[Records contained in a dataset]
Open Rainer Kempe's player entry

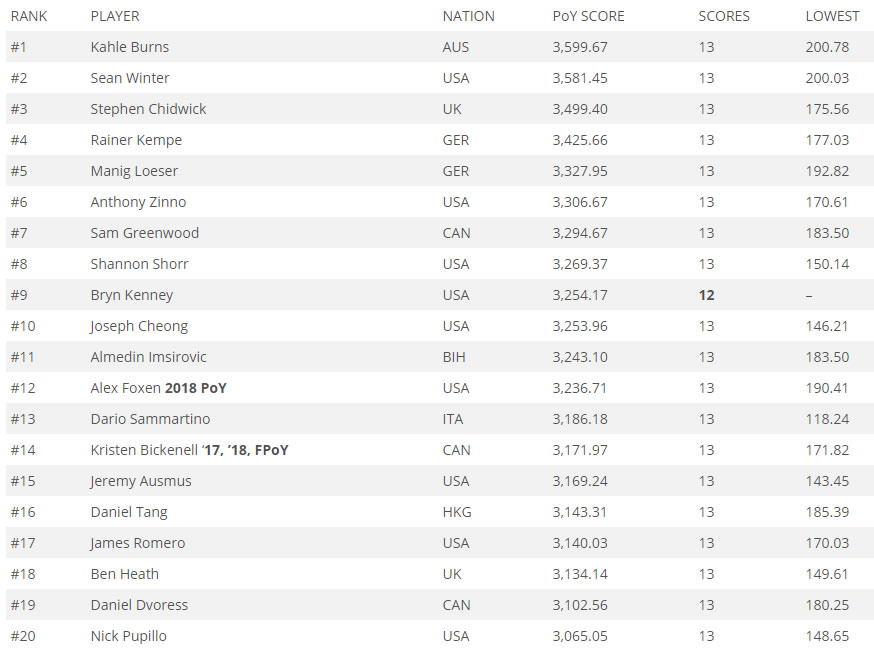click(x=136, y=140)
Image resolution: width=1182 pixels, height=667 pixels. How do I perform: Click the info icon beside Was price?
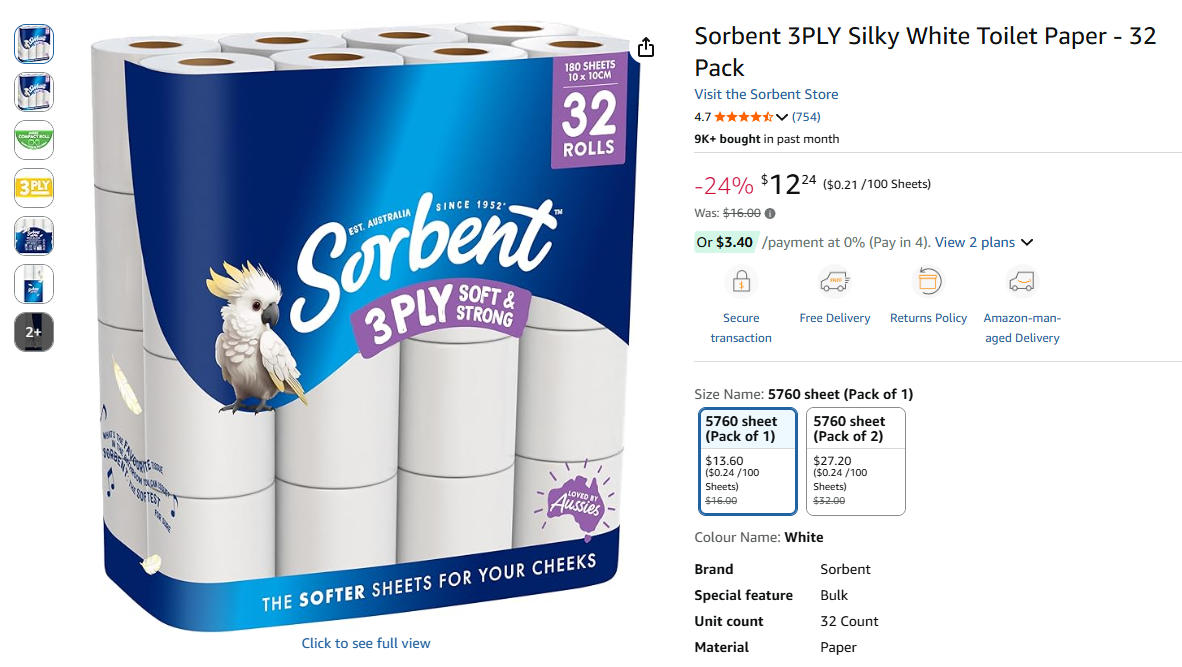click(x=770, y=213)
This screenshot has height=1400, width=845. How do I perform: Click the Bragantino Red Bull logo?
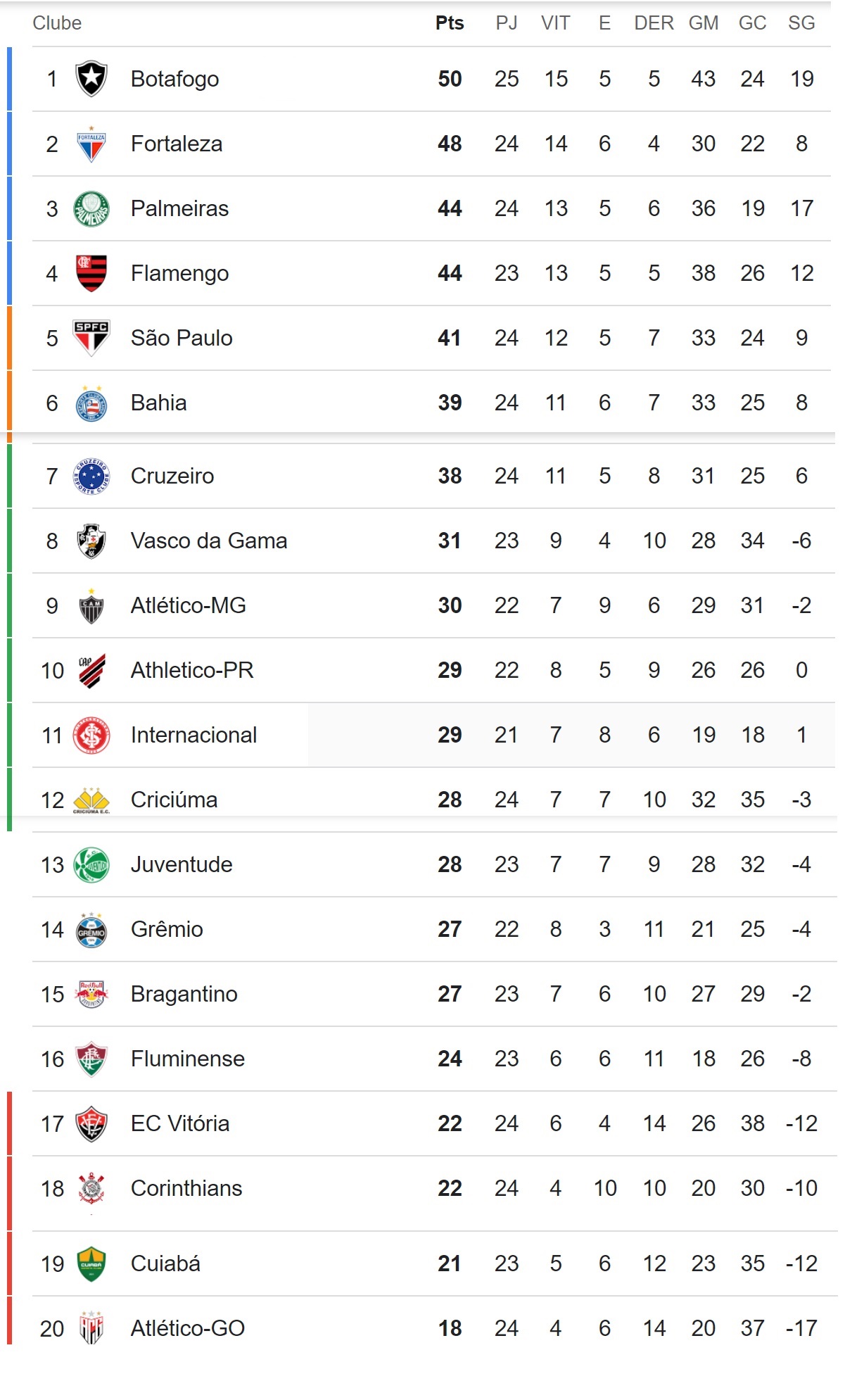point(91,994)
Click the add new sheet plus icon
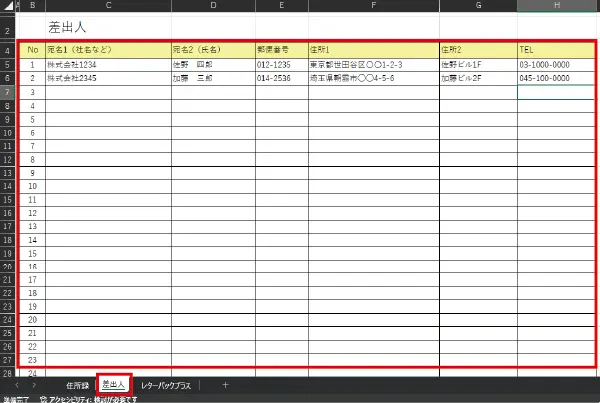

> _What the task asks_
Restate word for word the lines that begin at the one containing "Image resolution: width=1182" and end with the final line of the records. Pictures stay out.

> _Exercise output_
Image resolution: width=1182 pixels, height=667 pixels. How do I perform: Click the info icon beside Was price?
click(x=770, y=213)
This screenshot has height=1400, width=845. How do I perform: Click the Bragantino Red Bull logo?
point(91,994)
Click the add new sheet plus icon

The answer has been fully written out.